Un livre sur les stars de la chanson du Moyen Atlas : Les Inoubliables d’Abdelmalek Hamzaoui

«Les inoubliables. Les maîtres de l’Art Amazighe» que vient de publier M. Abdelmalek Hamzaoui, est le fruit d’une longue recherche de terrain à travers le Maroc en général et la région du Moyen Atlas plus précisément. L’auteur a sillonné tout le pays à la recherche et à la rencontre des vétérans du chant instrumentalisé amazighe. Des artistes appartenant à la deuxième génération, pour les vivants, les successeurs de l’immortel Ouâassim Hamou Lyazid considéré comme le père spirituel de la chanson amazighe dans le Maroc central ou, les décédés, ses contemporains. La tâche n’était pas de tout facile pour l’auteur. Il a fallu établir des programmes hebdomadaires, des voyages et des déplacements pour se rendre dans les villes, villages voire même dans des douars où résidaient les artistes vivants ou les familles de ceux qui sont décédés. M. Hamzaoui raconte combien de fois ses voyages se sont soldés par des échecs soit parce que des imprévus inattendus, des contre temps ou des contraintes liés aux conditions de vie de la tanazurt ou l’anazur qui n’apparaissaient qu’à la dernière minute et sans préavis. D’El-Hajeb d’où il partait, à la recherche de la matière première, en direction de nombreuses villes, villages et douars… Des lieux où l’ensemble des habitants sont toujours attachés à leur identité culturelle et à leur langue maternelle, Tamazight. Des lieux marginalisés mais fantastiques. Des lieux d’inspiration. Des lieux où la majorité des artistes, traités dans cet ouvrage, ont vu le jour …

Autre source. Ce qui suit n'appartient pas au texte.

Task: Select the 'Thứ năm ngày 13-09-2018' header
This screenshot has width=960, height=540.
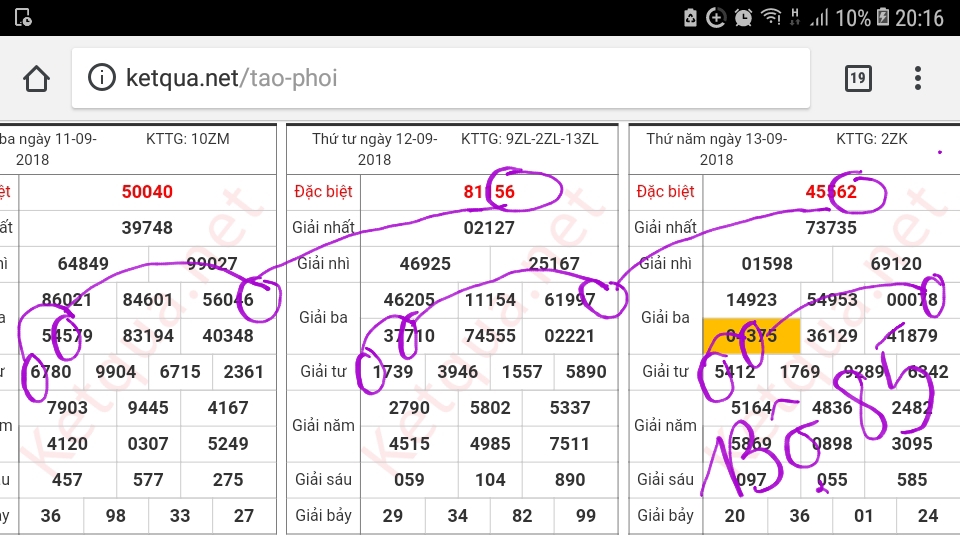Action: click(716, 149)
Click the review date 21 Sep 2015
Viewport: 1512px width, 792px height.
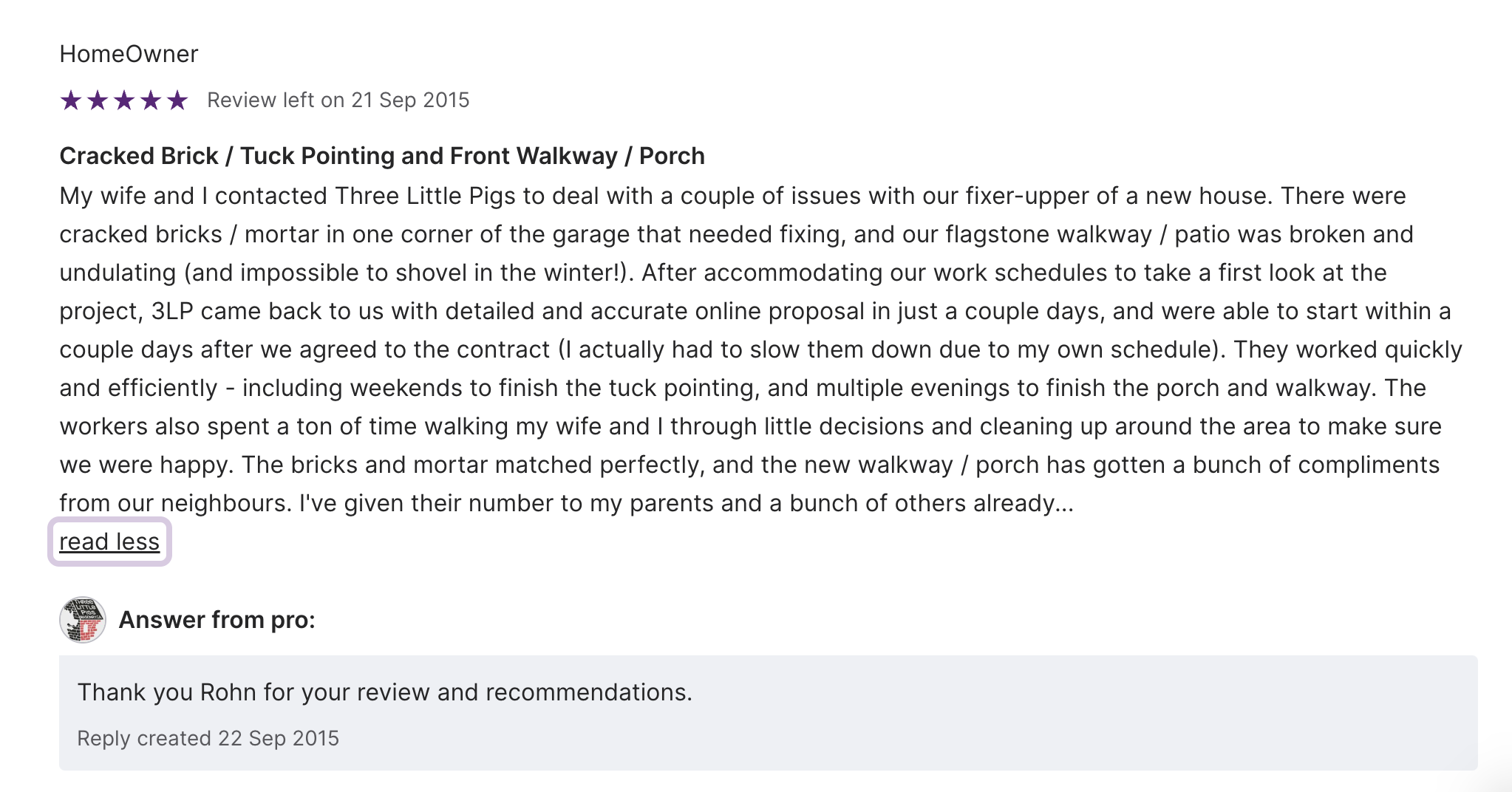coord(410,100)
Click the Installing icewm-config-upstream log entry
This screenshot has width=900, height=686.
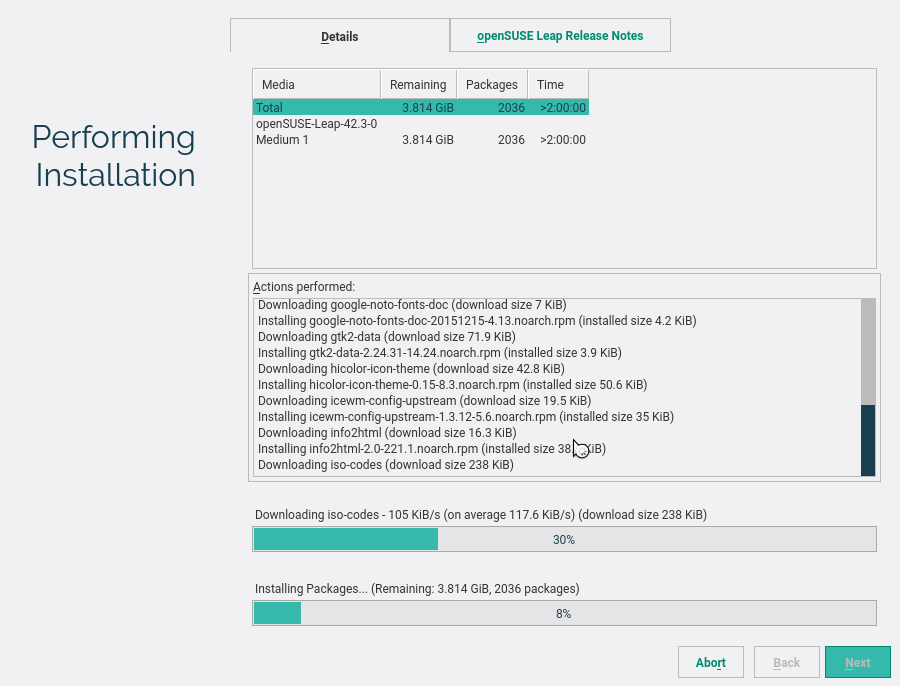point(465,417)
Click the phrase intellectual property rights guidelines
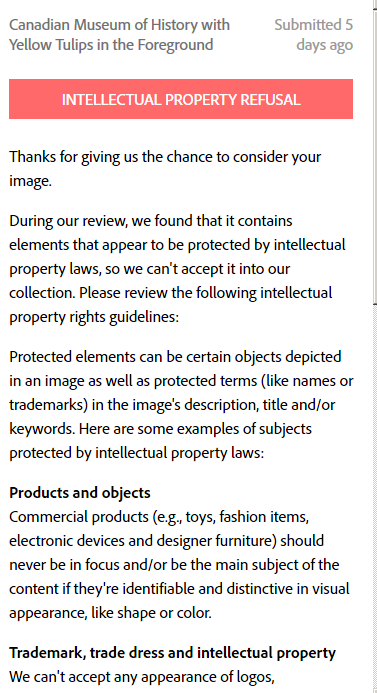This screenshot has height=693, width=377. click(171, 305)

Le grand berbérisant Michaël Peyron, qui a préfacé ce louable travail de fourmi, souligne : «…En tout cas, pour celui qui entend tout savoir sur les hommes et les femmes humbles serviteurs de l’amazighité (timuzgha) — qui ont animé cette scène musicale moyen-atlasienne pendant les cinq dernières décennies, ce livre tombe à point nommé. C’est aussi le résultat d’un travail de fourmi de la part d’un fils du pays: Abdelmalek Hamzaoui. De plus, l’ouvrage est bien documenté et agréable à lire.

En effet, l’auteur fait le point sur les différents musiciens, trouvères (incadden) et troubadours (imdyazn) —fervents et obscurs magiciens du lutar et de l’allun, largement ignorés du grand public marocain — qui ont contribué à la renommée du Fazaz depuis les années 1960. Environ quarante artistes y font l’objet d’une description détaillée. Chaque rubrique comprend une biographie succincte retraçant les origines et aspirations, ainsi que le parcours de l’artiste; les titres de ses principales chansons (voire des extraits entiers); des facsimiles de documents d’identité; des clichés en noir et blanc surtout, où l’auteur lui-même est souvent photographié en compagnie de tel ou tel protagoniste. Car il convient de préciser que, pendant des semaines et des mois ce chercheur infatigable, lui-même basé à El Hajeb, a parcouru le pays amazigh à la rencontre de ces artistes méconnus; a tenu à s’entretenir avec chacun d’entre eux. Tout cela par souci d’authenticité et de vérité».